▼▼▼
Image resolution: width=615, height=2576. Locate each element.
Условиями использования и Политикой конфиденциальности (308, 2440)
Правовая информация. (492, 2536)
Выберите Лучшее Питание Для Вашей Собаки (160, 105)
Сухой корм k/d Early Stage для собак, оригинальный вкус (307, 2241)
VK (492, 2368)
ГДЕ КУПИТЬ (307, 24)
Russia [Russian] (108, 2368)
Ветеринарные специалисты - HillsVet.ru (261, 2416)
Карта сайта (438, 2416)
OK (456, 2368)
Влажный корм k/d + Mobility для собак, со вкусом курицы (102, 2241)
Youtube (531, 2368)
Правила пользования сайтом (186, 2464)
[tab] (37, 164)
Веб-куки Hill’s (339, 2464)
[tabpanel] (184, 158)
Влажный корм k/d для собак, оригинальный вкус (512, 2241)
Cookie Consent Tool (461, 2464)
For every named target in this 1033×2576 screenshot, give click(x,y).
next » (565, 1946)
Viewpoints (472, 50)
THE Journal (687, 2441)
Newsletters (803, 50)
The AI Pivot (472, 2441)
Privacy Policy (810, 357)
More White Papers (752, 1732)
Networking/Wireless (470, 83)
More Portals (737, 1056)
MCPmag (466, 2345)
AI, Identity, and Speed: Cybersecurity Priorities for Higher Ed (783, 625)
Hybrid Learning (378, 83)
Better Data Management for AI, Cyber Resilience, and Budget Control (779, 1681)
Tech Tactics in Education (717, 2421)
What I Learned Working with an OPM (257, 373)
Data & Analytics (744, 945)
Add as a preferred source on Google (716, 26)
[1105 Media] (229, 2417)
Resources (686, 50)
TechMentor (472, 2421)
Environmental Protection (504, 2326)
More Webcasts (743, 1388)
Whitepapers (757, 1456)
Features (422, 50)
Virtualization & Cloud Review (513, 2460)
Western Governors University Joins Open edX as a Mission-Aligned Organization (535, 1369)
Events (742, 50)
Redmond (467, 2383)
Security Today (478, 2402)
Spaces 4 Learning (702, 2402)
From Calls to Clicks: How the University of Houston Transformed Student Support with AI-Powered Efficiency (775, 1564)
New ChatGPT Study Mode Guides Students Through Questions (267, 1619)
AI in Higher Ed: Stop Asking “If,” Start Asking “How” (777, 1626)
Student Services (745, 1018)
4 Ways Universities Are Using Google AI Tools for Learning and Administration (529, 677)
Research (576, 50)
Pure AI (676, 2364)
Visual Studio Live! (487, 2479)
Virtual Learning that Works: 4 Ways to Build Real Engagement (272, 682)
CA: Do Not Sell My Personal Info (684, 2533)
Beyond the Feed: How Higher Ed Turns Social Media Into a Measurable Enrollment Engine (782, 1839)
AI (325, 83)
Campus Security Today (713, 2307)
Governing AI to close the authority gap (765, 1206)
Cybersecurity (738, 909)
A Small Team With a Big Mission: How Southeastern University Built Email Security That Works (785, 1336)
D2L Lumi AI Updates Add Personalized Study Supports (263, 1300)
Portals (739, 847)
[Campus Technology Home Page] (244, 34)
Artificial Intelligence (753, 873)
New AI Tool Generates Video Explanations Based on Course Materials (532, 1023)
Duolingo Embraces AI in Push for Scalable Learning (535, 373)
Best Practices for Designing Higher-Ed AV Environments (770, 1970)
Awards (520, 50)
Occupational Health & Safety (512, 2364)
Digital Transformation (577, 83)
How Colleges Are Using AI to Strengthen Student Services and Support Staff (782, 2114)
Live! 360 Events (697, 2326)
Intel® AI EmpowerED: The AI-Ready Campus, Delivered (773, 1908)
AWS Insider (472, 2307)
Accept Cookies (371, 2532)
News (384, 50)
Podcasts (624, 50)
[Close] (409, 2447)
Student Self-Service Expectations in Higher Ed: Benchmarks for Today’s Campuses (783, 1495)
▲▲▲
TASK STATEMENT → Once you have read the entries above, copy them out exactly as they were given.

YOUR RESPONSE →
Image resolution: width=615, height=2576. Locate each element.
Условиями использования и Политикой конфиденциальности (308, 2440)
Правовая информация. (492, 2536)
Выберите Лучшее Питание Для Вашей Собаки (160, 105)
Сухой корм k/d Early Stage для собак, оригинальный вкус (307, 2241)
VK (492, 2368)
ГДЕ КУПИТЬ (307, 24)
Russia [Russian] (108, 2368)
Ветеринарные специалисты - HillsVet.ru (261, 2416)
Карта сайта (438, 2416)
OK (456, 2368)
Влажный корм k/d + Mobility для собак, со вкусом курицы (102, 2241)
Youtube (531, 2368)
Правила пользования сайтом (186, 2464)
[tab] (37, 164)
Веб-куки Hill’s (339, 2464)
[tabpanel] (184, 158)
Влажный корм k/d для собак, оригинальный вкус (512, 2241)
Cookie Consent Tool (461, 2464)
For every named target in this 1033×2576 screenshot, give click(x,y).
next » (565, 1946)
Viewpoints (472, 50)
THE Journal (687, 2441)
Newsletters (803, 50)
The AI Pivot (472, 2441)
Privacy Policy (810, 357)
More White Papers (752, 1732)
Networking/Wireless (470, 83)
More Portals (737, 1056)
MCPmag (466, 2345)
AI, Identity, and Speed: Cybersecurity Priorities for Higher Ed (783, 625)
Hybrid Learning (378, 83)
Better Data Management for AI, Cyber Resilience, and Budget Control (779, 1681)
Tech Tactics in Education (717, 2421)
What I Learned Working with an OPM (257, 373)
Data & Analytics (744, 945)
Add as a preferred source on Google (716, 26)
[1105 Media] (229, 2417)
Resources (686, 50)
TechMentor (472, 2421)
Environmental Protection (504, 2326)
More Webcasts (743, 1388)
Whitepapers (757, 1456)
Features (422, 50)
Virtualization & Cloud Review (513, 2460)
Western Governors University Joins Open edX as a Mission-Aligned Organization (535, 1369)
Events (742, 50)
Redmond (467, 2383)
Security Today (478, 2402)
Spaces 4 Learning (702, 2402)
From Calls to Clicks: How the University of Houston Transformed Student Support with AI-Powered Efficiency (775, 1564)
New ChatGPT Study Mode Guides Students Through Questions (267, 1619)
AI in Higher Ed: Stop Asking “If,” Start Asking “How” (777, 1626)
Student Services (745, 1018)
4 Ways Universities Are Using Google AI Tools for Learning and Administration (529, 677)
Research (576, 50)
Pure AI (676, 2364)
Visual Studio Live! (487, 2479)
Virtual Learning that Works: 4 Ways to Build Real Engagement (272, 682)
CA: Do Not Sell My Personal Info (684, 2533)
Beyond the Feed: How Higher Ed Turns Social Media Into a Measurable Enrollment Engine (782, 1839)
AI (325, 83)
Campus Security Today (713, 2307)
Governing AI to close the authority gap (765, 1206)
Cybersecurity (738, 909)
A Small Team With a Big Mission: How Southeastern University Built Email Security That Works (785, 1336)
D2L Lumi AI Updates Add Personalized Study Supports (263, 1300)
Portals (739, 847)
[Campus Technology Home Page] (244, 34)
Artificial Intelligence (753, 873)
New AI Tool Generates Video Explanations Based on Course Materials (532, 1023)
Duolingo Embraces AI in Push for Scalable Learning (535, 373)
Best Practices for Designing Higher-Ed AV Environments (770, 1970)
Awards (520, 50)
Occupational Health & Safety (512, 2364)
Digital Transformation (577, 83)
How Colleges Are Using AI to Strengthen Student Services and Support Staff (782, 2114)
Live! 360 Events (697, 2326)
Intel® AI EmpowerED: The AI-Ready Campus, Delivered (773, 1908)
AWS Insider (472, 2307)
Accept Cookies (371, 2532)
News (384, 50)
Podcasts (624, 50)
[Close] (409, 2447)
Student Self-Service Expectations in Higher Ed: Benchmarks for Today’s Campuses (783, 1495)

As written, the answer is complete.